(Pointing records for text and elements)
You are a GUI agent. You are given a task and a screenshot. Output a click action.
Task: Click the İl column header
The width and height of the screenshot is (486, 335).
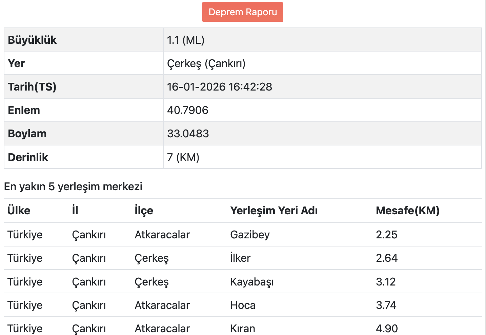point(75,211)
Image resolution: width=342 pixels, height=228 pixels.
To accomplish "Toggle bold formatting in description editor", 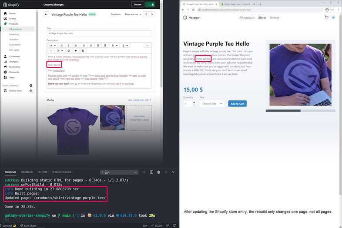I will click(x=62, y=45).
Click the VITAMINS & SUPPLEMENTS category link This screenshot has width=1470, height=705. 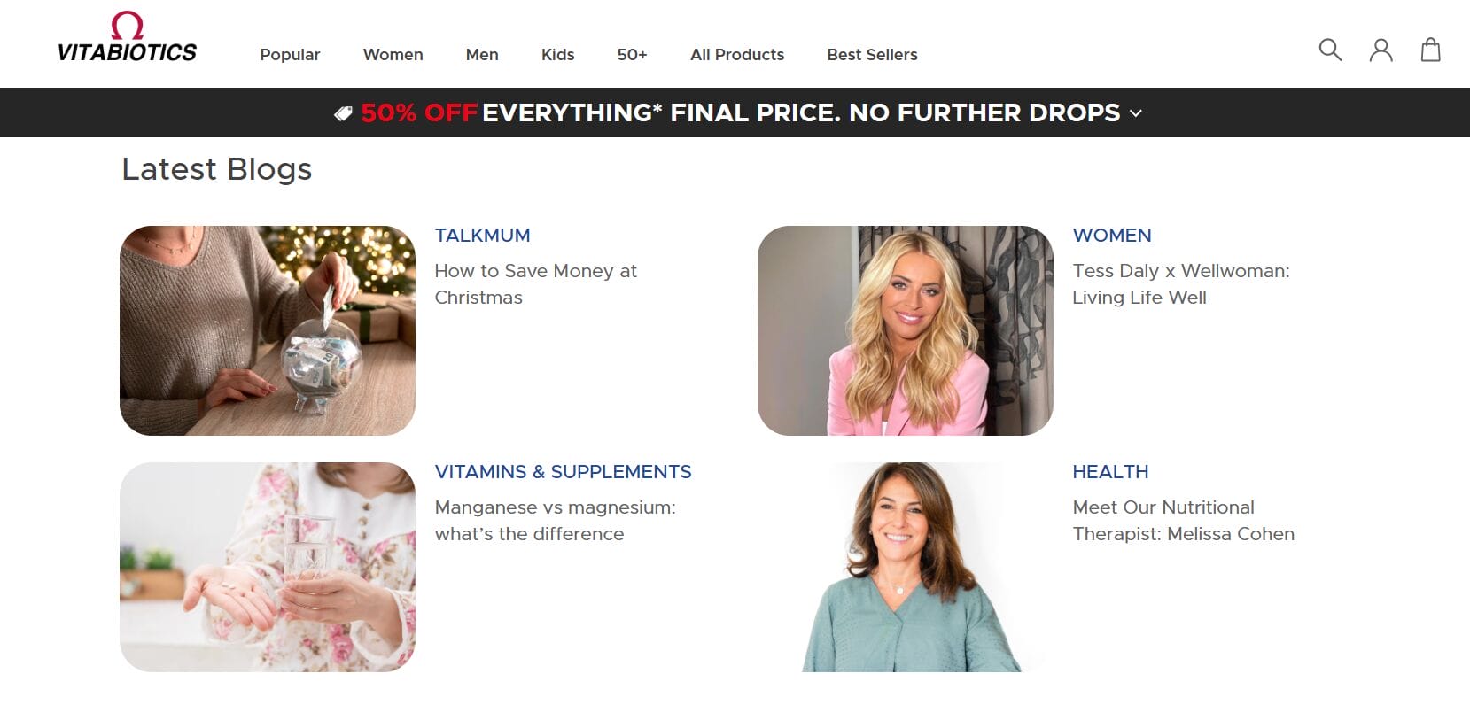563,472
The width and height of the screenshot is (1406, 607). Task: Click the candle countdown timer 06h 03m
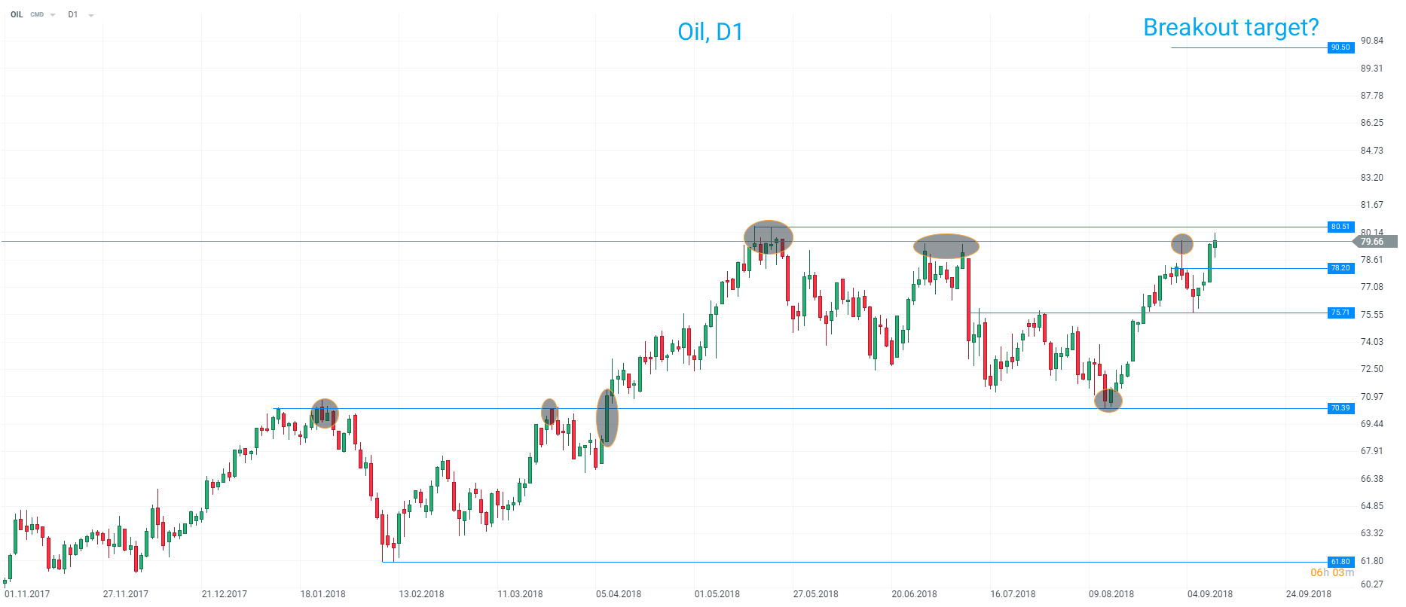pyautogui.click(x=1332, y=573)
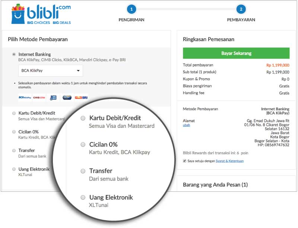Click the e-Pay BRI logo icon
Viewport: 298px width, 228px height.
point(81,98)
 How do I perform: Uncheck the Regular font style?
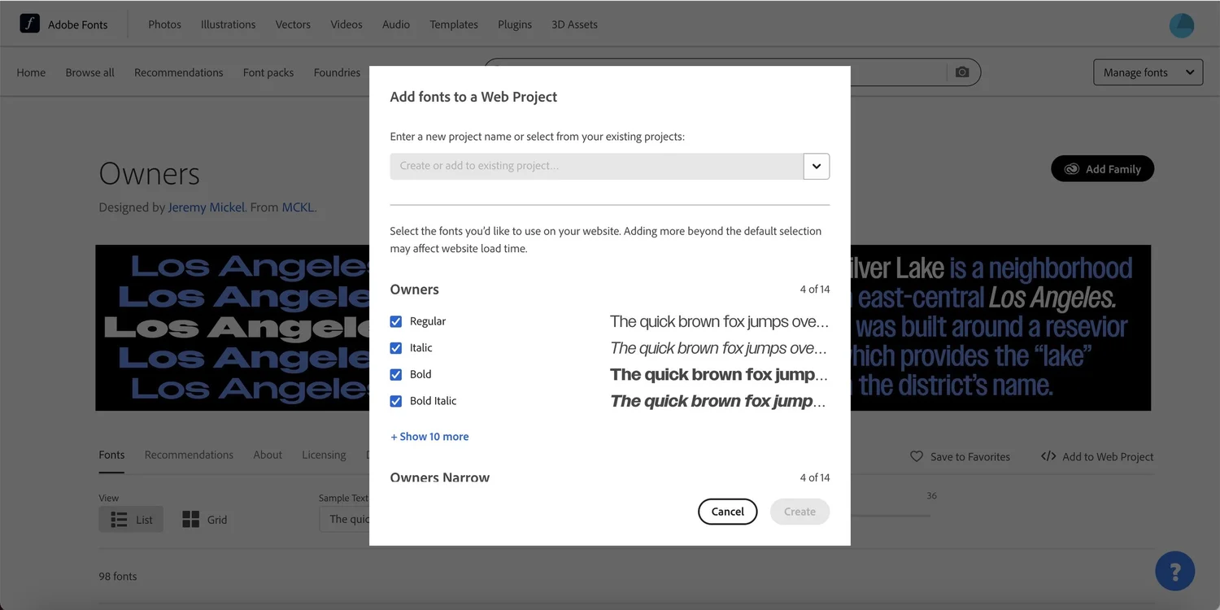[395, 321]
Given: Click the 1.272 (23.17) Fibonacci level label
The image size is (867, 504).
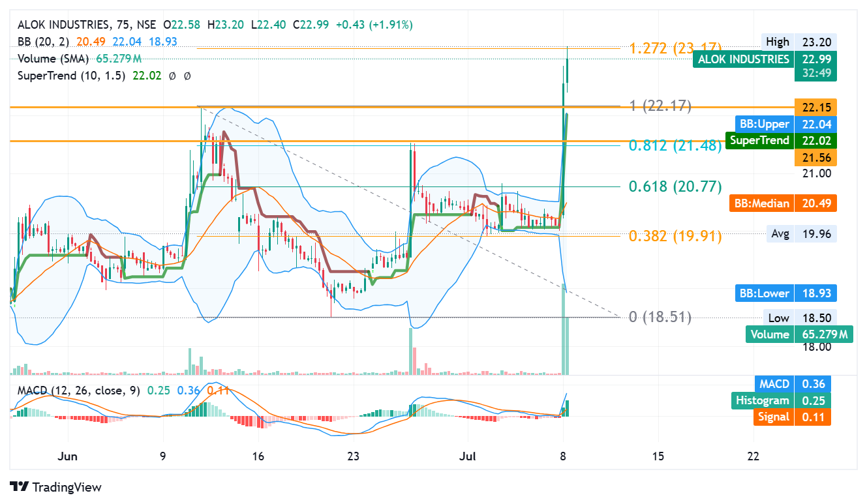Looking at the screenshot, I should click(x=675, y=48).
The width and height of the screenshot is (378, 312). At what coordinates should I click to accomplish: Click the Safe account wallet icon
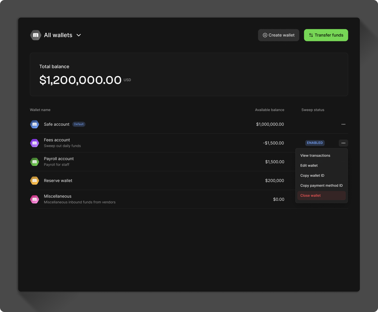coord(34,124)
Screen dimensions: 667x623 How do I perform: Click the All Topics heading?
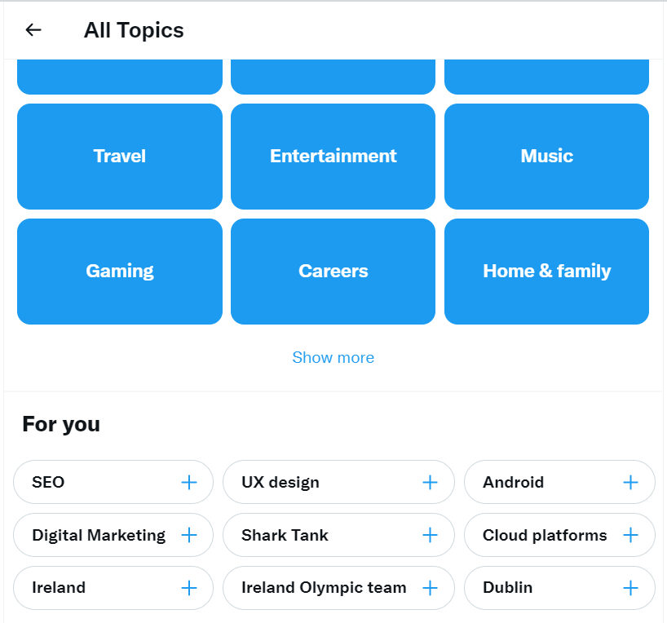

==

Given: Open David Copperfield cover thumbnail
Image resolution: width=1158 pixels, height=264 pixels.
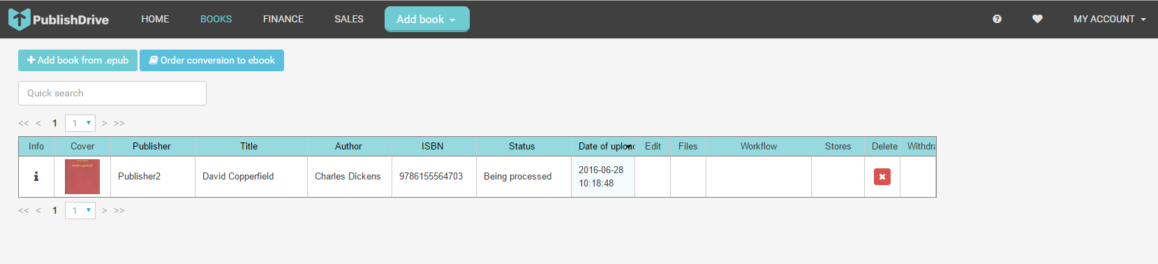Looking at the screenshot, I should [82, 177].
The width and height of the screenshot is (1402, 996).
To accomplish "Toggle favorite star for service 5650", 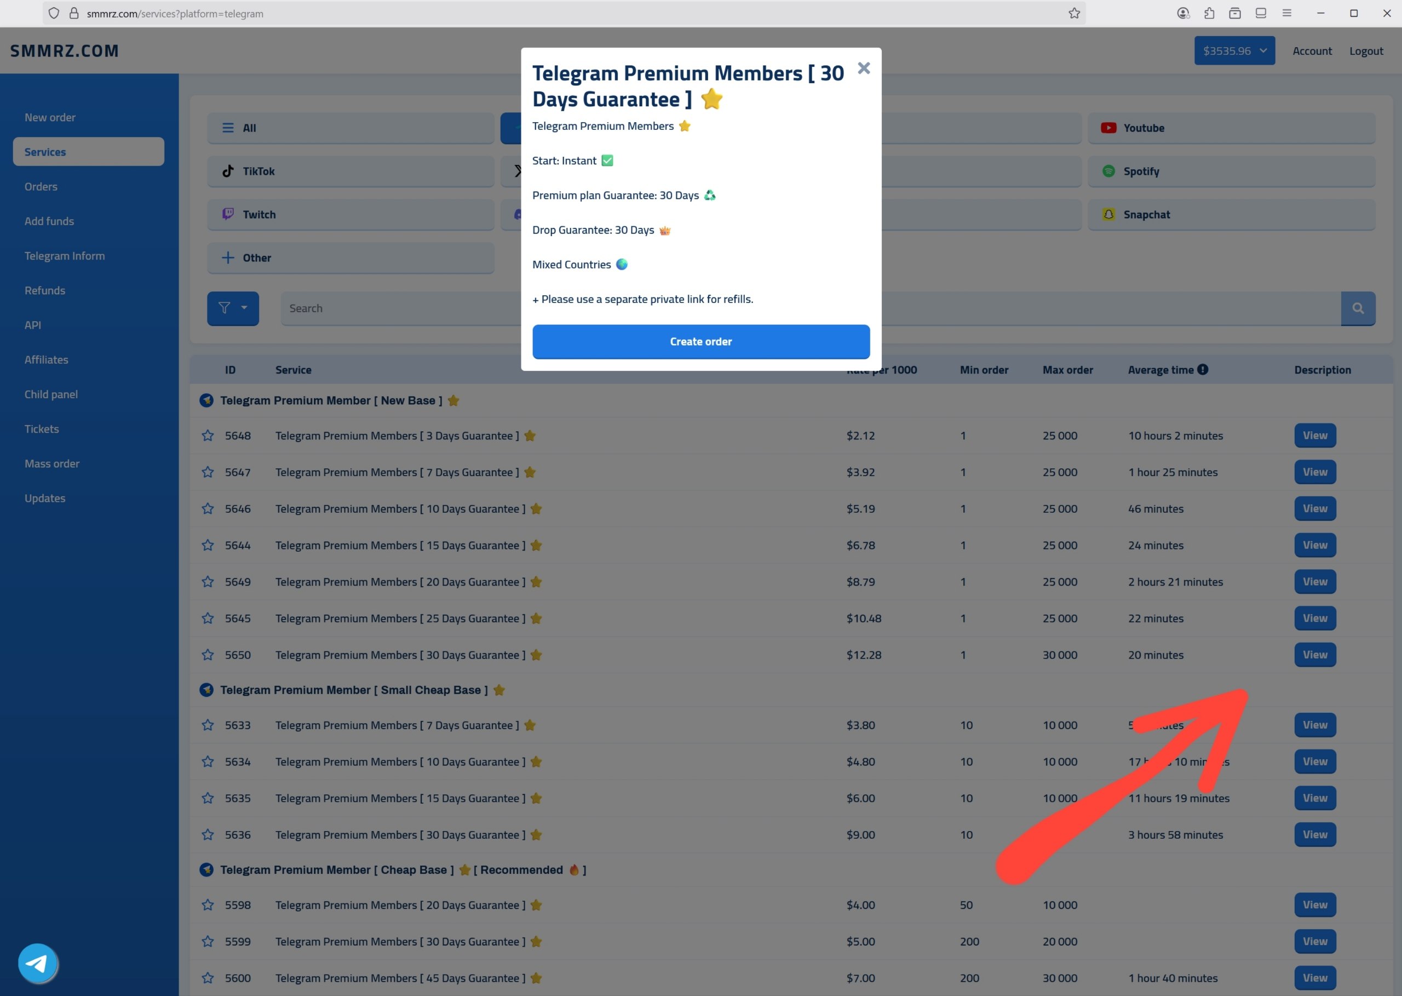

Request | Please edit the records from the line containing "The width and height of the screenshot is (1406, 607)." through the line containing "Screen dimensions: 667x623" by replacing "How do I perform" with "How can I do" and leaving everything else unchanged. Omit the pictures from your answer.

Response below |
The width and height of the screenshot is (1406, 607). Task: Click the candle countdown timer 06h 03m
pyautogui.click(x=1332, y=573)
Click the e-Pay BRI logo icon
Viewport: 298px width, 228px height.
point(81,98)
 How can I do: Uncheck the Regular font style?
[395, 321]
Given: Click the 1.272 (23.17) Fibonacci level label
The image size is (867, 504).
Looking at the screenshot, I should click(x=675, y=48).
The width and height of the screenshot is (378, 312). At what coordinates should I click to accomplish: Click the Safe account wallet icon
coord(34,124)
Screen dimensions: 667x623 How can I do: Click the All Topics heading?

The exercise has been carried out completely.